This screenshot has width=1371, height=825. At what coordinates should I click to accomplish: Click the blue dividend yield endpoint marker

• • •

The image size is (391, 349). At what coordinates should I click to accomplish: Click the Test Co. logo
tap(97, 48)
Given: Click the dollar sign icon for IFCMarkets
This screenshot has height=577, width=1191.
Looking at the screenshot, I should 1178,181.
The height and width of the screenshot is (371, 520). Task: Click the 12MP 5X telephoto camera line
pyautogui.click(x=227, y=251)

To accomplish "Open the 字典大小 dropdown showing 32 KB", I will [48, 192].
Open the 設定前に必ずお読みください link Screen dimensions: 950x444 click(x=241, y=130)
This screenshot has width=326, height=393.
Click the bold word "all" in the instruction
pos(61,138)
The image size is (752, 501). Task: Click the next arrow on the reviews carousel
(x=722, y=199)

• • •

◆ Exercise objective
For the string "Open", search the preceding data and copy every line that includes it.

◆ Problem solution
To accomplish "Open the 字典大小 dropdown showing 32 KB", I will [48, 192].
Open the 設定前に必ずお読みください link Screen dimensions: 950x444 click(x=241, y=130)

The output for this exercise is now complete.